Evangelicals say they often aren’t well understood beyond their Bible-banging, evolution-hating caricature. Many equate evangelicals with fundamentalists, an evangelical subset that interprets the Bible literally—as in the six calendar days of creation—and is home to ardent evolution opponents. But [Timothy] Shah [the other director of the study] said most evangelical scientists believe in evolution guided by God.
This brought to mind a little ruckus I raised in my recent editor’s response to a letter published in the May/June 2008 issue of BAR. The letter writer, Mitch Payne of Lake St. Louis, Missouri, wondered whether he should cancel his subscription because of an article we ran on the Dead Sea (“The Life of the Dead Sea,” BAR 34:01) that began, “Millions of years ago …” “Does your magazine,” Mr. Payne wanted to know, “hold to a creation view or an evolutionary view?” Mr. Payne made his own belief quite clear: “God created everything in six days.”
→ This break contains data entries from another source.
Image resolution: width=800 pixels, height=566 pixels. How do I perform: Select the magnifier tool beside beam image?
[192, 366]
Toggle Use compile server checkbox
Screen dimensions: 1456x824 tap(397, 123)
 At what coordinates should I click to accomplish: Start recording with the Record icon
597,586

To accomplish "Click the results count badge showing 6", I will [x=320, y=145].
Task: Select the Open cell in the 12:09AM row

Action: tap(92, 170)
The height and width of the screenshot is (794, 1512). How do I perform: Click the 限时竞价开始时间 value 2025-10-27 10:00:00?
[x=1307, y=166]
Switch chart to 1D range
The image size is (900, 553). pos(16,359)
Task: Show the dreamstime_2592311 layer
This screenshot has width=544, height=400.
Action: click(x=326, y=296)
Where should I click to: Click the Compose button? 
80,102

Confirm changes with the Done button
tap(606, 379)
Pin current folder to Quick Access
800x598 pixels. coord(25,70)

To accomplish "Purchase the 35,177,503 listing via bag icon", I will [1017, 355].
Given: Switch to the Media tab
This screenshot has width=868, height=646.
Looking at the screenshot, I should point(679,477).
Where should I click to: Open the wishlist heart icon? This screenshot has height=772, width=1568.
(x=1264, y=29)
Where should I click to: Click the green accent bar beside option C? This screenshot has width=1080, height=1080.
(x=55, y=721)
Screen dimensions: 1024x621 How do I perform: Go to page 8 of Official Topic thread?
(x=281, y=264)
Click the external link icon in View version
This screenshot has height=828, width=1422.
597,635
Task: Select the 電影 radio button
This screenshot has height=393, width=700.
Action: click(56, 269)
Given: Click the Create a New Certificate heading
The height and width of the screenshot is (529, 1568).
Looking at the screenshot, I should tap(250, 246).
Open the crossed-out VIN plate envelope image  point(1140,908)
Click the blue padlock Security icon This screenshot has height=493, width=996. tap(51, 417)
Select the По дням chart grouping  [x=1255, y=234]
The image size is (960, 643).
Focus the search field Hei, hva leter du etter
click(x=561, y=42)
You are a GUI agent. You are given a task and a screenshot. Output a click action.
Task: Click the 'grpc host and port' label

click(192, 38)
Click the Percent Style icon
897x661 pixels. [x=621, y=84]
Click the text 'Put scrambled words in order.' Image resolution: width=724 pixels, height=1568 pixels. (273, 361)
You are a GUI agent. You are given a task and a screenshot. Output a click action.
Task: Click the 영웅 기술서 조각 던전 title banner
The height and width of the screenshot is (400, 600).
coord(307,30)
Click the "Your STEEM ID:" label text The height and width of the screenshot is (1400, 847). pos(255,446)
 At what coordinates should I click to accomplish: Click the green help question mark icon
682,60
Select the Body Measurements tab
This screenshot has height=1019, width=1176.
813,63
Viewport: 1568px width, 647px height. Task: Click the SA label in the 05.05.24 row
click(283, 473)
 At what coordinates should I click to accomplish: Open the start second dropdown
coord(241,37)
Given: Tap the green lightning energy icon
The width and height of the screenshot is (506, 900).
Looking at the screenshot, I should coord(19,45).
I responded, perhaps too flippantly, “You will probably be more comfortable canceling your subscription.”
A handful of other subscribers cancelled their subscriptions in sympathy with Mr. Payne.
It would probably do well if I clarified where BAR stands on this matter.
BAR is absolutely nondenominational. We respect all religious faiths. At some level, none of these faiths is provable by strict laws of reason. Nor can they be attacked by reason. Each person’s religious faith is arrived at individually and as a matter of conscience. We respect this choice. That is why we appeal to people of very diverse faiths among our nearly half-million readers.
At BAR, we deal not so much with faith as with history. Much of this history cannot be proven absolutely. In this, it bears some resemblance to faith. Here, too, is much room for uncertainty, as our subscribers who have followed the many disputes in BAR well know. We may explore what a particular stratum in an excavation tells us, what an artifact means, what an inscription says, whether or not it is a forgery, or what a certain text originally meant or has come to mean. Seldom are we (or our scholar-authors) 100 percent sure of the result.
Sometimes what we or our authors assert may run counter to someone’s religious beliefs. Most of our readers are not offended by this. (That’s one reason why we are so enthusiastically received, for example, by both Christians and Jews.) Some readers may disagree with one author or another, but they often tell us that they nevertheless learn from the article or that they simply ignore that article and turn to something else in the issue that they find more informative and meaningful. As one fundamentalist reader wrote us long ago, he is like a cow grazing in a green field, finding the grass that particularly appeals to him.
Which brings me back to my response to Mr. Payne. I was certainly not saying that there is no room for evangelical subscribers or fundamentalist subscribers in BAR. Indeed, more than half of our subscribers are evangelicals. What I was saying was that if you object to a magazine that prints articles that assume that the earth (more specifically, the Dead Sea) evolved over millions of years, you’re probably not going to be comfortable with BAR.
We would hope, however, that readers 075who do not agree that the earth evolved over millions of years (incidentally, many evangelicals do believe the earth evolved in this way) would simply pass over our article on the Dead Sea and find nourishment elsewhere in the magazine.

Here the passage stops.